LE MONDE | 10.12.04 | 14h37

Arlette Laguiller est porte-parole de Lutte ouvrière.

Lutte ouvrière se prononce en faveur du "non" au référendum sur la constitution européenne. C'est un tournant pour votre organisation, dont la position habituelle était l'abstention.

L'abstention aux référendums n'est pas pour nous une question de principe. Tout dépend de la question posée, de l'enjeu. Quand la dimension plébiscitaire est évidente - je pense, par exemple, au référendum de De Gaulle - en avril 1969 - sur la régionalisation - on préfère s'abstenir. En 1992, le référendum sur Maastricht était un autre cas encore. Nous avions une appréciation mitigée.

D'un côté, il y avait l'envie de ne pas apparaître anti-européen et d'affirmer que nous étions et sommes toujours pour la monnaie unique, comme nous sommes pour la suppression des frontières y compris, je le dis au passage, avec la Turquie. Nous ne sommes pas des souverainistes.

A côté de ces points positifs, il y avait aussi, dans le traité de Maastricht, un certain nombre de critères de stabilité dont on se doutait qu'ils seraient surtout à géométrie variable et qu'ils pèseraient sur les petits pays et pas sur les grands. Bref, il y avait des raisons d'être pour, d'autres d'être contre. Tout cela a fait qu'au final on a choisi l'abstention.

Le "non" s'est-il imposé comme une évidence ?

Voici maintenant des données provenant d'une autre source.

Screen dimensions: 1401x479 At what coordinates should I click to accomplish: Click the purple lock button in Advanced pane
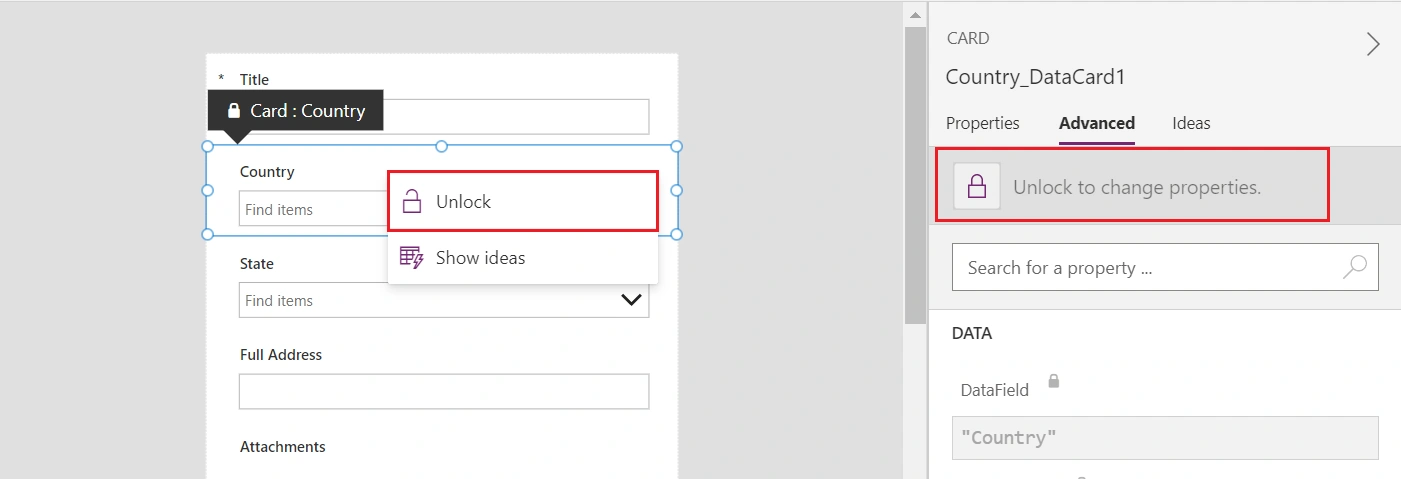pos(977,186)
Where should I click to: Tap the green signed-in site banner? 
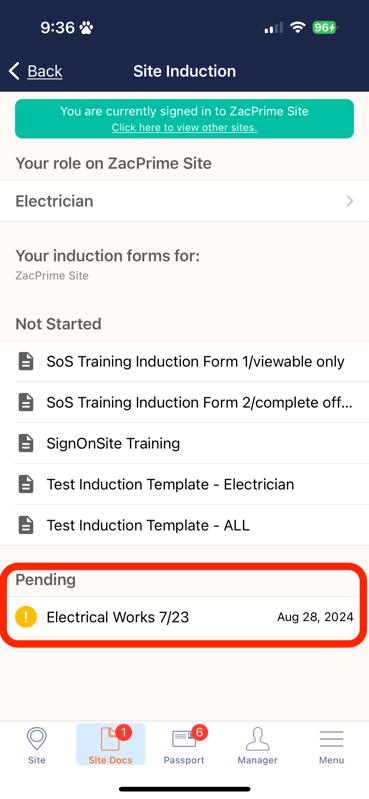pyautogui.click(x=184, y=119)
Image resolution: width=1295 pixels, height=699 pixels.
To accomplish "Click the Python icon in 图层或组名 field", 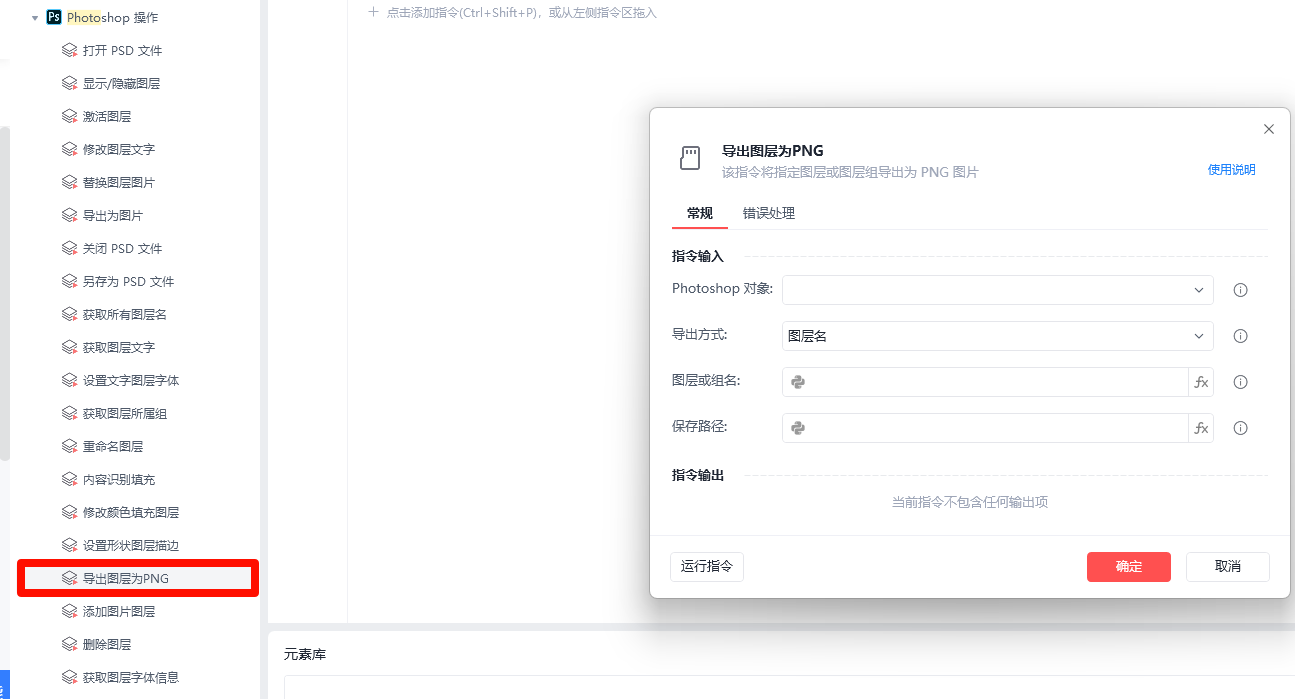I will click(x=798, y=382).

Au début, nous étions partagés entre le "non" et l'abstention, même si, à la direction de LO, existait plutôt une tendance en faveur d'un appel au "non". On a mené des débats internes. A l'issue de tout cela, le "non" l'a emporté. Lors du congrès - qui s'est déroulé à huis clos les 4 et 5 décembre -, moins de 10 % des camarades se sont prononcés en faveur de l'abstention.

Qu'est-ce qui, dans ce traité, motive votre "non"?

Il y a dans ce texte des formulations qui risquent d'entraîner des dérives réactionnaires. Il y a l'idée d'augmenter les budgets militaires, pour constituer une défense européenne. Ce qui ne nous convient pas. Autre exemple : le texte reconnaît toutes les religions, mais pas le matérialisme ni l'athéisme, qui ont permis de faire avancer la science et les idées. S'agissant des droits des femmes, le droit à la vie est mentionné, mais pas le droit à l'IVG, ce qui nous inquiète.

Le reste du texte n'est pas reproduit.